(Closed) Talk me off the ledge…or push me over it! -long-

posted 5 years ago in Emotional
Post # 3
Member
2616 posts
Sugar bee
  • Wedding: June 2012

first hugs. second take a long bath and really think what you want have some wine too. wine makes everyone think somewhat clearer the first glass-..more then that u might get liquid courage to just elope or have the big wedding everyone seems to be pushing u towards.

 

 

Post # 4
Member
1358 posts
Bumble bee
  • Wedding: October 2012

I agree with @asianyoushi that you should take a step back and try to take a break from wedding stuff for a couple days.

If you still feel this frustrated after the weekend and feel like there’s this judgey black cloud over your wedding, I would definitely plan to elope.

Post # 6
Member
2616 posts
Sugar bee
  • Wedding: June 2012

have hot cocoa and or kahlua coffee… something comforting and relaxing

Post # 7
Member
1358 posts
Bumble bee
  • Wedding: October 2012

@Galang_Gyal:  Why did you decide on a courthouse wedding? It seems to me you wanted it to be simple and easy from the beginning, but your family is pulling you in another direction because they want your wedding to be something you don’t want. That’s why I would elope; your wedding should make you happy and be the way you want, not a familial obligation you have to trudge through.

 

As a trial run, you could start planning a theoretical elopement without making any commitments or saying anything to anyone–Where would you go? What would you do while you’re there before and after the wedding? What would you wear if no one else’s opinion mattered? If you start thinking about that stuff and it makes you feel happy and relieved, I think you have your answer.

 

Post # 9
Member
210 posts
Helper bee
  • Wedding: November 2013

Please borrow my motto: “It’s my party, I do what I want!!!”

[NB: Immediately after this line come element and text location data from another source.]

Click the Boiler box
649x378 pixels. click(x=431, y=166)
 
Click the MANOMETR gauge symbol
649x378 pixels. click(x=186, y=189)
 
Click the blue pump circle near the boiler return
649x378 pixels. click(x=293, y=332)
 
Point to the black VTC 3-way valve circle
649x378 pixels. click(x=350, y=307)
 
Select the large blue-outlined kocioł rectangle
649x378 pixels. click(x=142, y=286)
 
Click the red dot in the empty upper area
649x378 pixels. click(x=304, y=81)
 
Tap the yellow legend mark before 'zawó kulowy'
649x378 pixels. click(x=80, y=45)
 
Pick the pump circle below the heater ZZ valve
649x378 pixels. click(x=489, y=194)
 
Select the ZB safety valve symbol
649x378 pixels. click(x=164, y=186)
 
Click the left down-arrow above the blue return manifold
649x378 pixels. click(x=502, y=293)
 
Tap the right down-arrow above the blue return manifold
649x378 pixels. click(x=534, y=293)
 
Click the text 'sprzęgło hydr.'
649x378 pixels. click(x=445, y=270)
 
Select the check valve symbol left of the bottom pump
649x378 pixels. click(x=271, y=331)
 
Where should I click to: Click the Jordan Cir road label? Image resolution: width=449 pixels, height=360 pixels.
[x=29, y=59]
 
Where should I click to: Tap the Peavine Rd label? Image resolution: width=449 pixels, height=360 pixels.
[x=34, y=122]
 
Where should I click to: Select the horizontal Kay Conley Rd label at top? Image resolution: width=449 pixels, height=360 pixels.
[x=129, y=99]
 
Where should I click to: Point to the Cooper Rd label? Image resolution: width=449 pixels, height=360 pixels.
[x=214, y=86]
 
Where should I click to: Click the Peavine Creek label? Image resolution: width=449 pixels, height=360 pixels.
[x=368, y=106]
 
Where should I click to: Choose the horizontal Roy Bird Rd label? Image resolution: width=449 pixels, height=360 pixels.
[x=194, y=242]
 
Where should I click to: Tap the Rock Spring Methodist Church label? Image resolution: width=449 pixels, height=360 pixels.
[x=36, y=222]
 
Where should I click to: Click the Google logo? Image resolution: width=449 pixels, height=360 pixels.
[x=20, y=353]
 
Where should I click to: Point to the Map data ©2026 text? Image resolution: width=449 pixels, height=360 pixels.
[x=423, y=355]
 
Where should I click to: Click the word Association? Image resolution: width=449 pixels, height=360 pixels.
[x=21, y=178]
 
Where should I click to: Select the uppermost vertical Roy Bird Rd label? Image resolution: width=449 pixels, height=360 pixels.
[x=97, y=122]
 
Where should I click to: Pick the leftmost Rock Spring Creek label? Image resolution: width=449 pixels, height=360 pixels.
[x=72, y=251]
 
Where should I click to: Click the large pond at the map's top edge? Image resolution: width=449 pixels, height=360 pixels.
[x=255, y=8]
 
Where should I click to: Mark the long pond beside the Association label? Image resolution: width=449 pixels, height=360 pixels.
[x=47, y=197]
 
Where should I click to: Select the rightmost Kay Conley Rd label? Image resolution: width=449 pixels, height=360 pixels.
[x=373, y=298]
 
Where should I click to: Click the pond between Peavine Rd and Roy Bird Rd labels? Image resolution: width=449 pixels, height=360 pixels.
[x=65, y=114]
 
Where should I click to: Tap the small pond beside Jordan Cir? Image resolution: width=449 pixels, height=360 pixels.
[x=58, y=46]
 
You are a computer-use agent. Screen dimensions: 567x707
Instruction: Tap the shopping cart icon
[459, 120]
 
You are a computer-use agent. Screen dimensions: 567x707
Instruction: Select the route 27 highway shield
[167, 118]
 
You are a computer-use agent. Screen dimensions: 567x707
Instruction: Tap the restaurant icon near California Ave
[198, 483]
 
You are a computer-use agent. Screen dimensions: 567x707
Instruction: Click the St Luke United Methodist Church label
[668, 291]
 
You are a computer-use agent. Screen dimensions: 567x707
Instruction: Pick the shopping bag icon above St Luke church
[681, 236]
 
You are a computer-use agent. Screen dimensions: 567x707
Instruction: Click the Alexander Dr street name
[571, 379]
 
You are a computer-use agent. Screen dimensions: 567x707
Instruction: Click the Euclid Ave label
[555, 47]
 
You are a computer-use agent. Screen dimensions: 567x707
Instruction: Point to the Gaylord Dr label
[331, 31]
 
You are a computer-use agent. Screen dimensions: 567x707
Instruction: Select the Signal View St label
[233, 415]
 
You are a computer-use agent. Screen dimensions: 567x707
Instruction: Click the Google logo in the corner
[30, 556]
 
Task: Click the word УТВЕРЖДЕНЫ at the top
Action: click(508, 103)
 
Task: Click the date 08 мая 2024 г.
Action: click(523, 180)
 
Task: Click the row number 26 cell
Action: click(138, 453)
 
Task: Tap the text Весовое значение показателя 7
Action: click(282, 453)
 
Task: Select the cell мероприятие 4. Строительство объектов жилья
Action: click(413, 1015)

That being said, it sounds to me that you and your Fiance want to keep things really simple. Maybe you all should just elope 🙂

Post # 10
Member
296 posts
Helper bee
  • Wedding: September 2013

I made a post the other day about wanting a small and simple wedding but my Fiance said hes only “doing this once and doing it right”  So now he made the list and we invited 350 people. 

I am so sorry you have to go through this. If it is not to late… don’t.  I have been doing a lot of stuff on my own and DIY.  The only thing that keeps me going is knowing that it will make my Fiance happy.  If it were my parents or anyone else, I would say forget it.  Do what you want!  Make sure that in 50 years you do not regret your wedding but look back on it and would do it exactly all over again. 

 

My sister also went through the same thing I did.  However, mostly because our brother had passed away about 5 months before her wedding.  After all was said and done and a lot of us had to help with the planning and motivate her/push her… she was so happy they had the bigger wedding and would do it all over again. 

 

I may be biased because I am a Massage therapist… but go get yourself a relaxing massage!!!  good luck!

Post # 11
Member
1880 posts
Buzzing bee
  • Wedding: April 2013

Just don’t listen to them. Say you’ll distribute the wedding details when ready and put up with no further conversation. If they try to talk about it, hang up. Have any emails with the word “wedding” in them filtered to a separate folder to deal with when ready. If out with family and they begin discussing it in a stressful way, leave. Don’t have them over if you think they may want to stress you out about the wedding – if they come over uninvited, don’t let them in. If you stand up for yourself, they’ll fall in line. Part of the reason why they’re doing this to you is that you’re letting them.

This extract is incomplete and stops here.